If pictures appear, leave them out, and return exactly the lines from the one holding "The width and" through the last line of the listing below.

----------------------------------------

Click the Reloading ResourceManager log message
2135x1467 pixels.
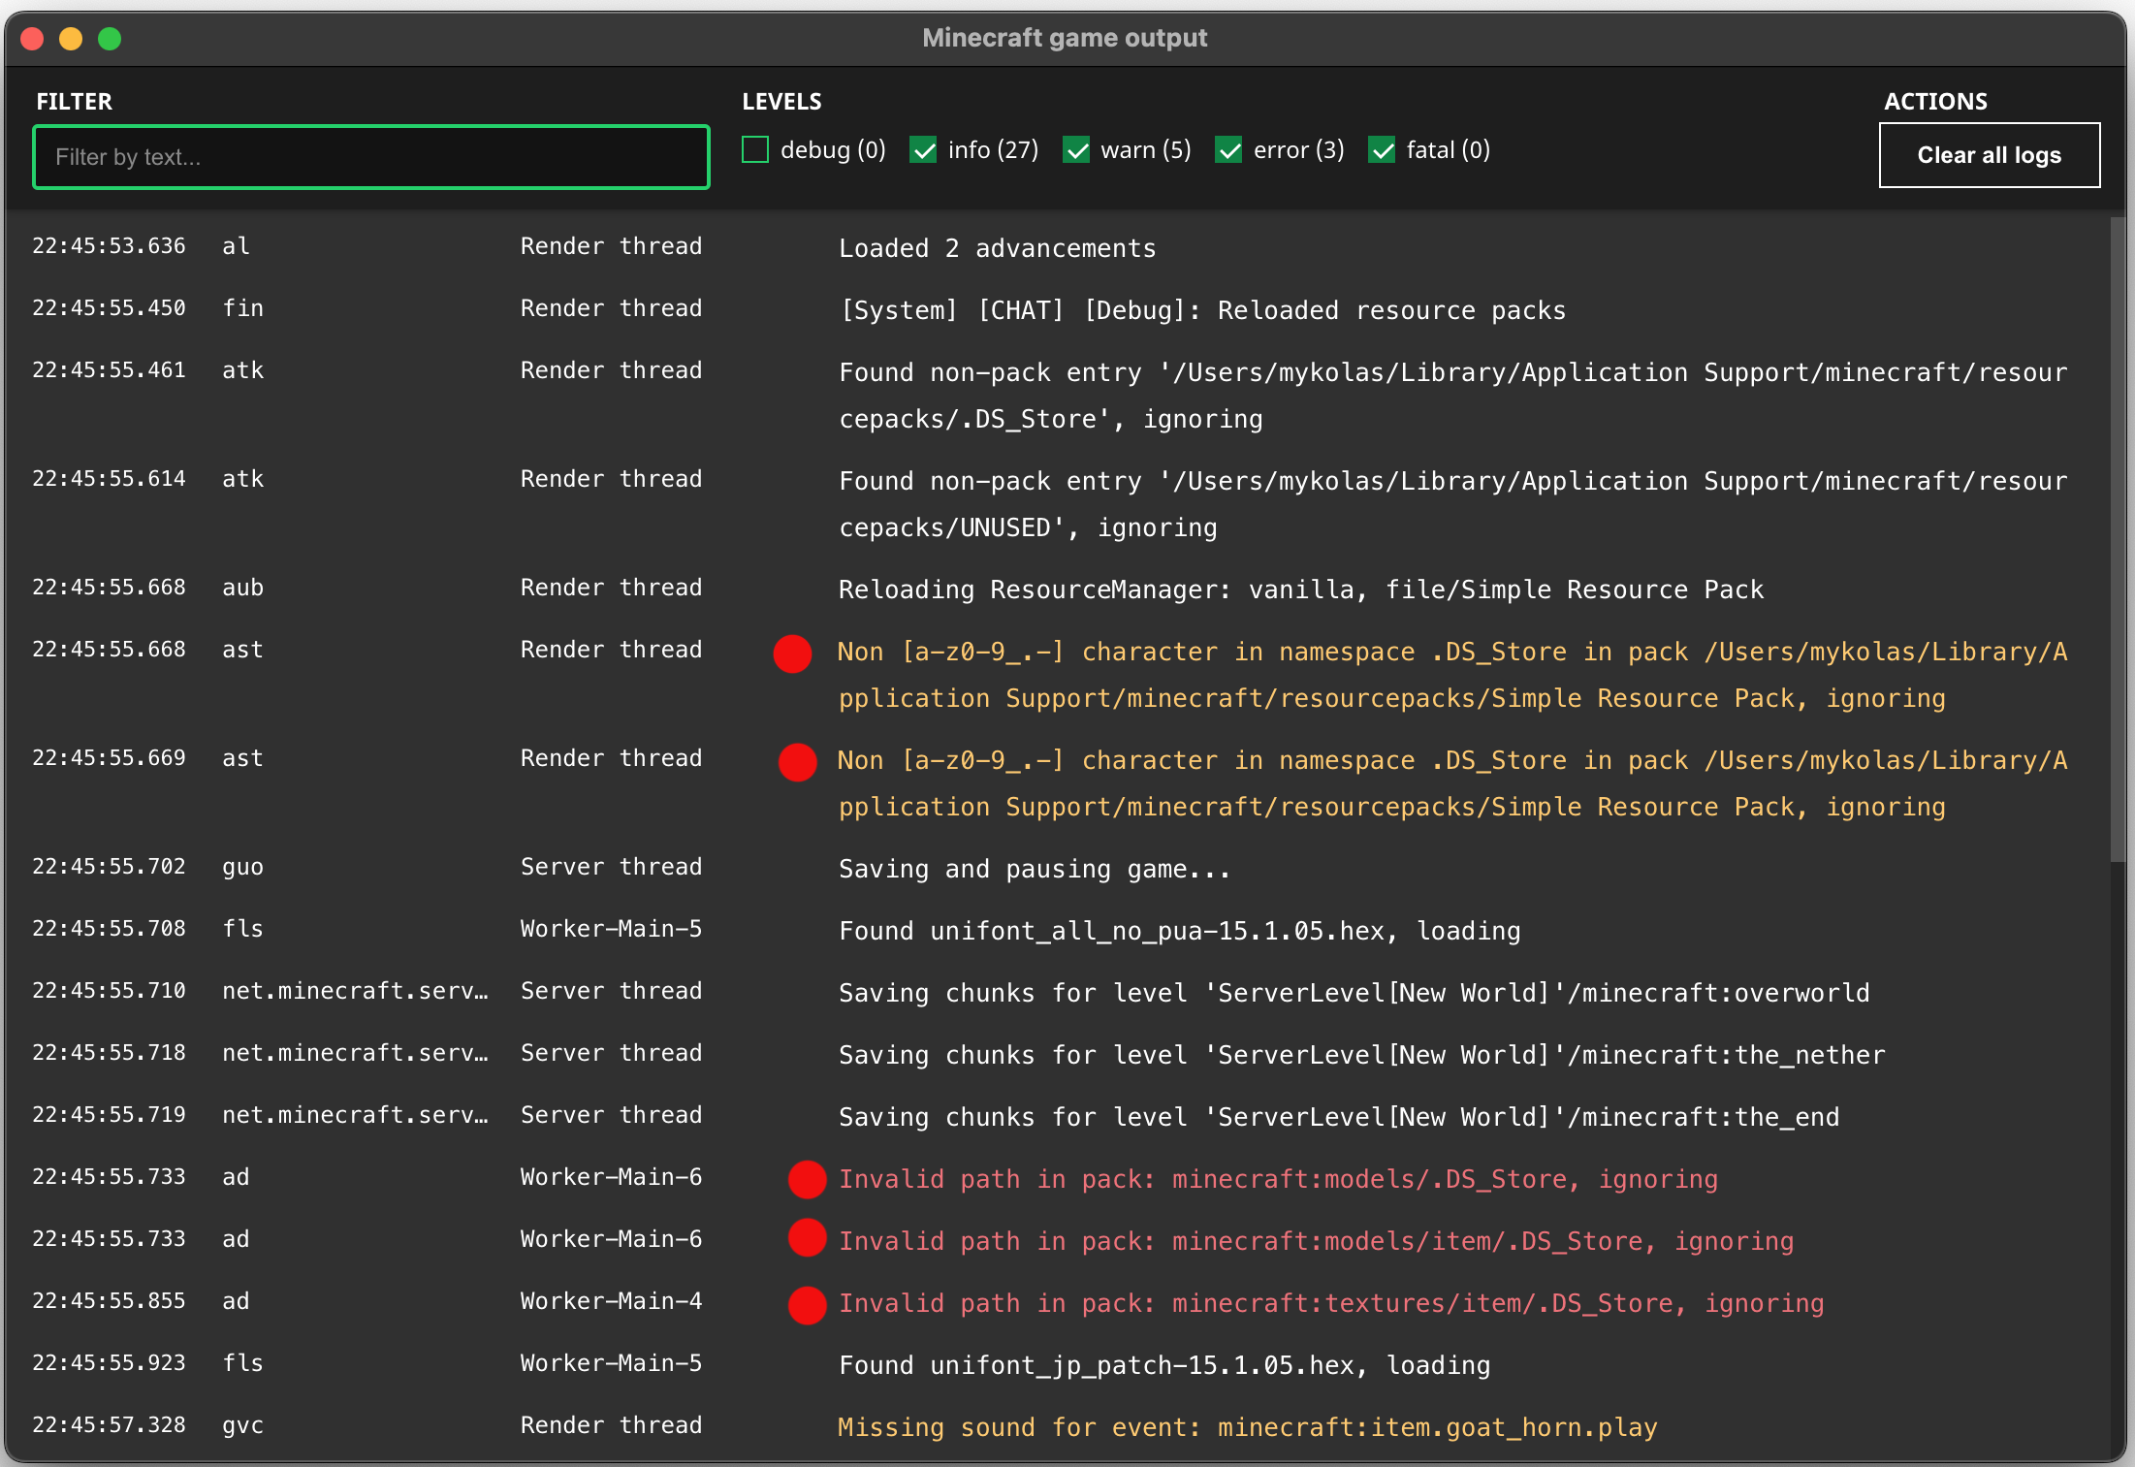pos(1300,590)
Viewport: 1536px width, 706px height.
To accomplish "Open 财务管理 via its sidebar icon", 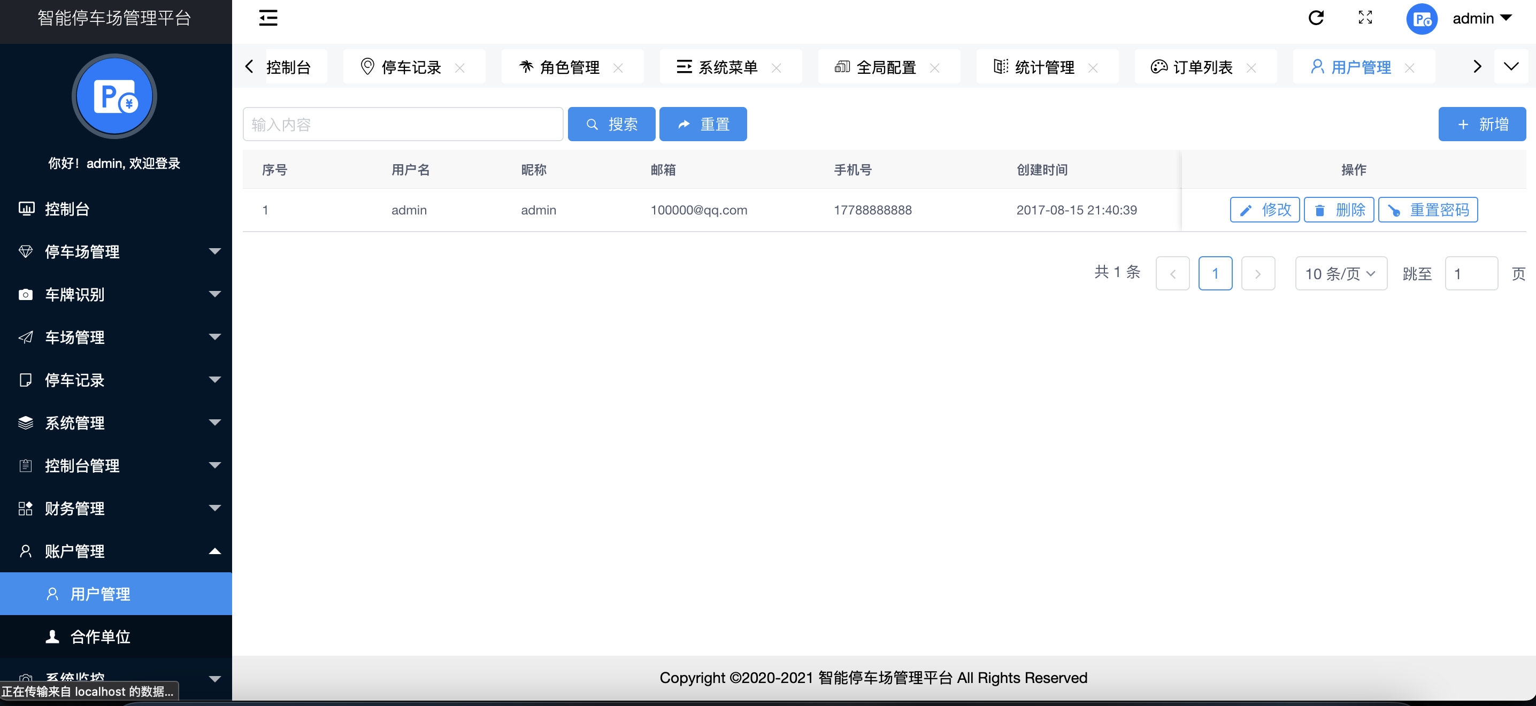I will click(x=25, y=508).
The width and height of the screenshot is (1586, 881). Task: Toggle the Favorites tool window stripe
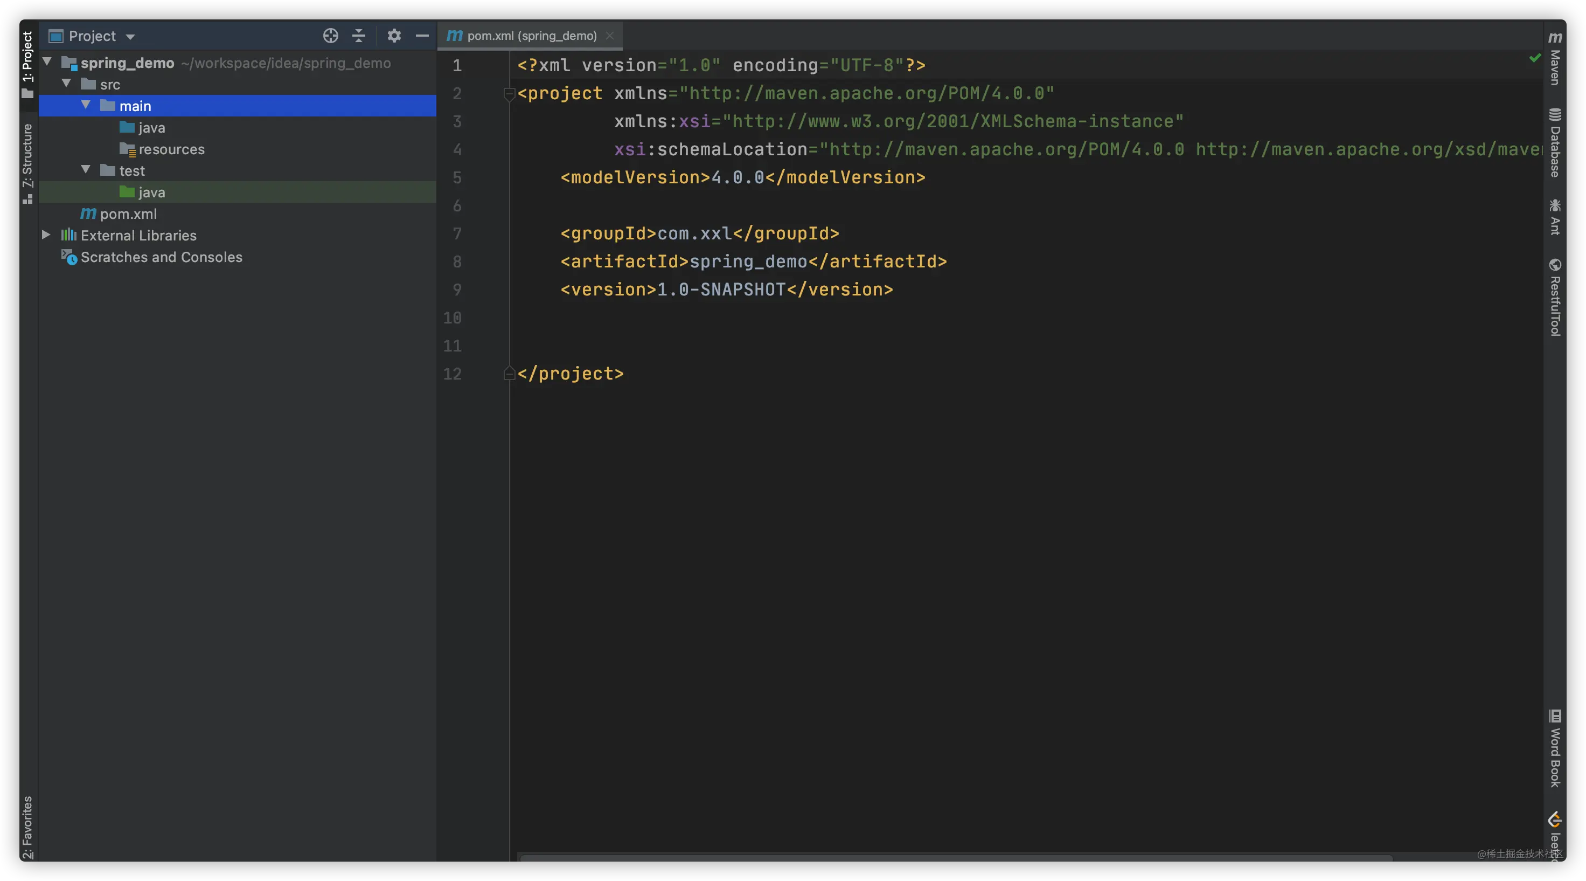(x=28, y=827)
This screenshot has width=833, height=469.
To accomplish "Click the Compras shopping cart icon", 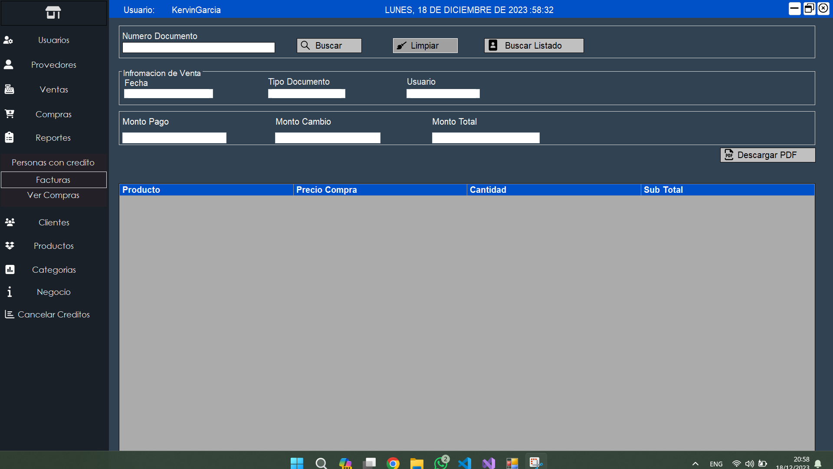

----------------------------------------

**Response area**
The width and height of the screenshot is (1586, 881). Task: Toggle the Favorites tool window stripe
(x=28, y=827)
This screenshot has width=833, height=469.
To accomplish "Click the Compras shopping cart icon", 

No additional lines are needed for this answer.